South Africa’s railways on brink of total collapse

South Africa’s railway system is approaching total collapse due to the theft of electrical cables, vandalising of tracks and signalling equipment, and the complete stripping down of station buildings.

That is according to a new report titled “Why there are so many trucks on the road and so few trains on the tracks” compiled by experienced rail journalist David Williams for the Brenthurst Foundation.

Williams claims that around two-thirds of above-ground electrical cables on the Passenger Rail Agency of South Africa’s (Prasa’s) network of 3,000km has been stolen or broken.

With such a substantial portion damaged or malfunctioning, much of the rest of the system also becomes useless, Williams said.

Engineers estimated that restoring this infrastructure into working condition would cost about half a million rand per kilometre.

The engineers also told Williams that one team would take 15 years to repair the damage.

According to Sunday newspaper Rapport, only 11% of passenger railway lines in Gauteng are currently serviceable. In KwaZulu-Natal, this figure stood at 30%.

The theft has been exacerbated by the cancellation of security contracts following a report from the Public Protector that found they were corrupt.

Railway tracks stolen

A part of Prasa’s railway system where tracks were cut and stolen

The problems extend into South Africa’s freight rail infrastructure, with Transnet Freight Rail (TFR) previously reporting that more than 1,000km of copper cable had been lost on its network between January and October 2021.

The theft picked up pace during the Covid-19 pandemic when fewer security guards could secure Transnet infrastructure.

According to its published cable theft statistics, more than 33.5km of copper cable was stolen in the past week (3-10 December 2021), while 47 suspects were arrested concerning incidents of theft and vandalism.

The total cost of these losses amounts to billions of rand.

The theft has also forced Transnet to cancel hundreds of scheduled cargo transporting trips, at a substantial cost to the entity and its customers.

The situation could lead to the complete collapse of South Africa’s rail network, once considered among the best in the world.

To prevent this, transport minister Fikile Mbalula recently announced several measures to protect Prasa’s infrastructure.

One of these is the construction of “impenetrable” and “vandal-proof” concrete walls along identified rail corridors and around substations.

These walls will be up to four metres high and reinforced with security fences and CCTV cameras.

In addition, Prasa was set to appoint 5,000 security guards through private security companies during November to help protect the infrastructure.

Several factors have contributed to the decline of South African rail.

The Brenthurst Foundation believes one big mistake was the government’s early 2000s decision to separate goods trains from passenger traffic, which previously mostly used the same tracks.

“This created major operational, safety and accountability problems that had not existed before,” the foundation stated.

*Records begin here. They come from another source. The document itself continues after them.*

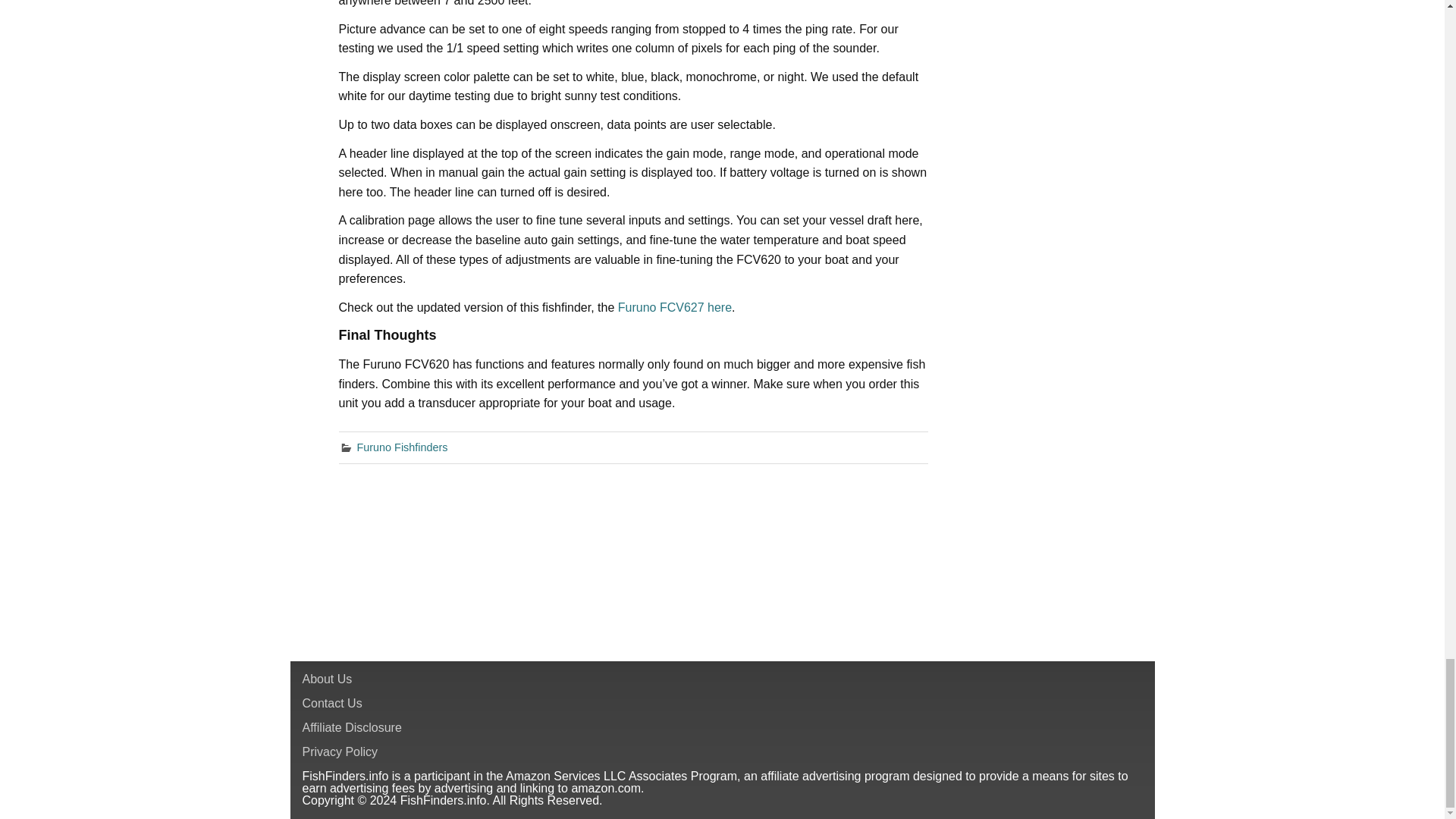
Furuno Fishfinders (401, 447)
Furuno FCV627 here (674, 307)
Given the description of an element on the screen output the (x, y) to click on. 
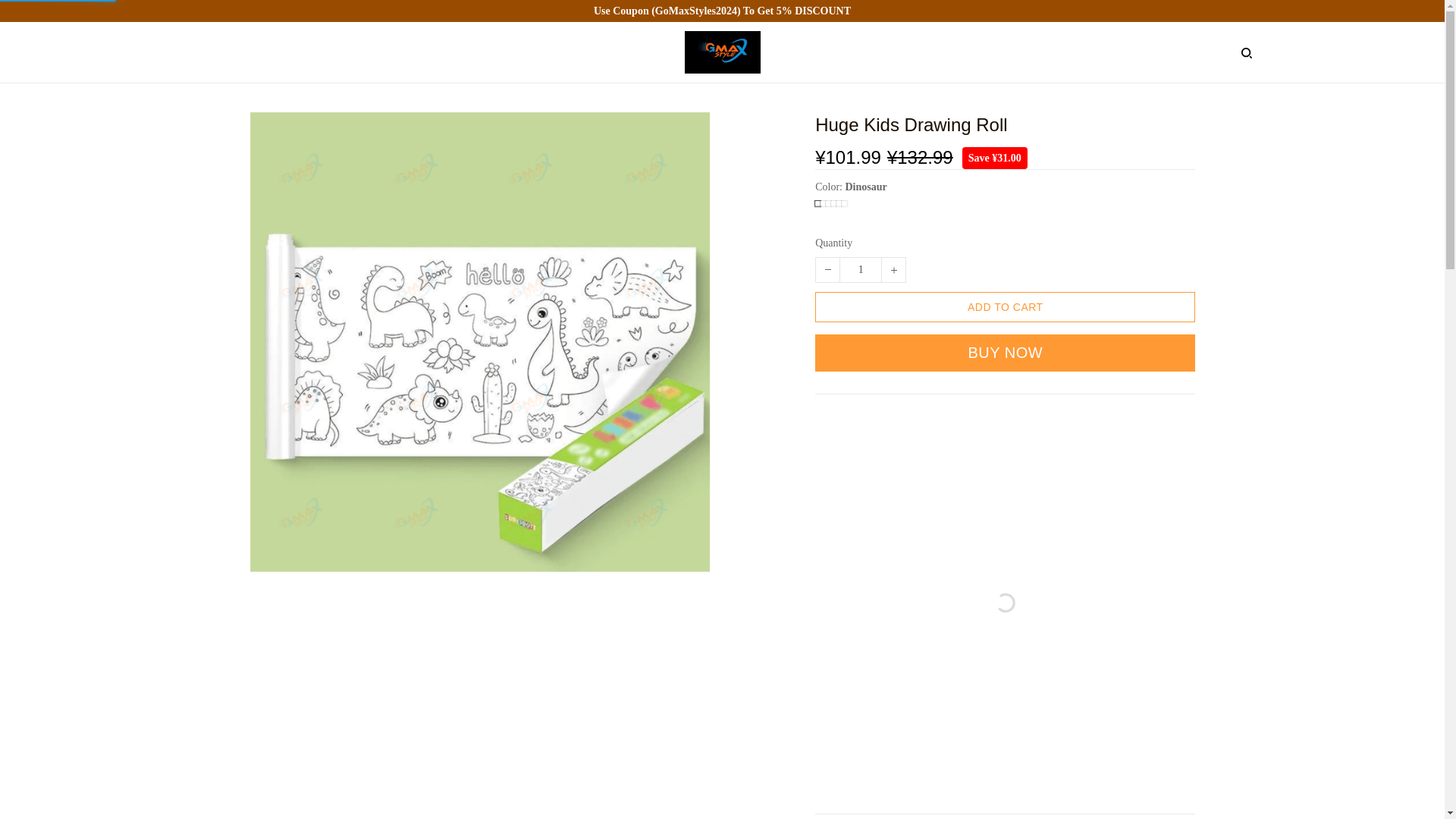
1 (860, 269)
ADD TO CART (1005, 306)
BUY NOW (1005, 352)
Given the description of an element on the screen output the (x, y) to click on. 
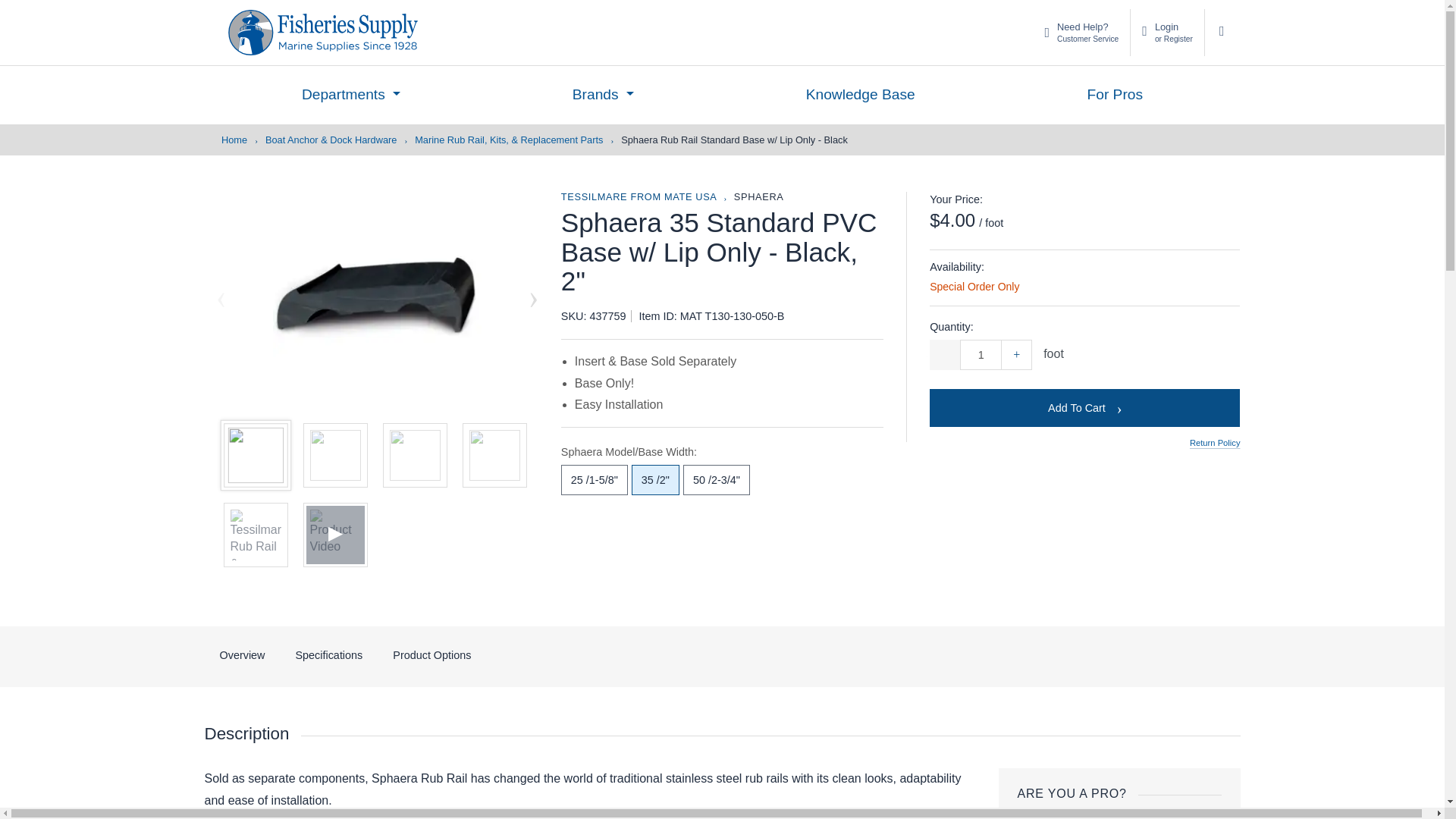
1 (980, 354)
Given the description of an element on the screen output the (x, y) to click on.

There has also been widespread corruption and mismanagement at rail transport agencies like Prasa.

One of the best examples of this was the case of Daniel Mtimkulu, who served as Prasa’s chief engineer for five years.

In 2015, Prasa discovered that Mtimkulu had faked his doctorate following a report in Beeld that the paper could not verify his claims that he had a degree from a German university.

Afro 4000

Mtimkulu had been responsible for designing the Afro 4,000 diesel locomotives that turned out to be too tall for South Africa’s railway infrastructure.

In 2019, a high court ruling declared Mtimkulu a fraud and he was denied leave to appeal later that year.

While the decline of South Africa’s railways has accelerated in recent years, it can be traced back as far as the 1980s.

That is when criminals started seeing opportunities to strike after the previous government amalgamated the 16,500 members of the highly-effective Railways Police with the South African Police in 1986.

That decision was taken to bolster forces to clamp down on increased violence in the build-up to the dismantling of Apartheid.

Subsequently, Cabinet approved a dedicated Railways Police unit under the SAPS Protection and Security Services Division on 11 June 2003.

In a 2016 presentation to Parliament, Lieutenant General Michael Motlhala (then Major General) explained that railway policing was reintroduced and established during 2004.

However, a restructuring process in the SAPS was approved on 8 December 2010, and, subsequently, Railway Police—including the National Mobile Train Unit—were moved to the Visible Policing Division. A Gautrain Unit was established in 2012.

The reformed Railway Police remains diminished from its 16,500-strong force in the 1980s.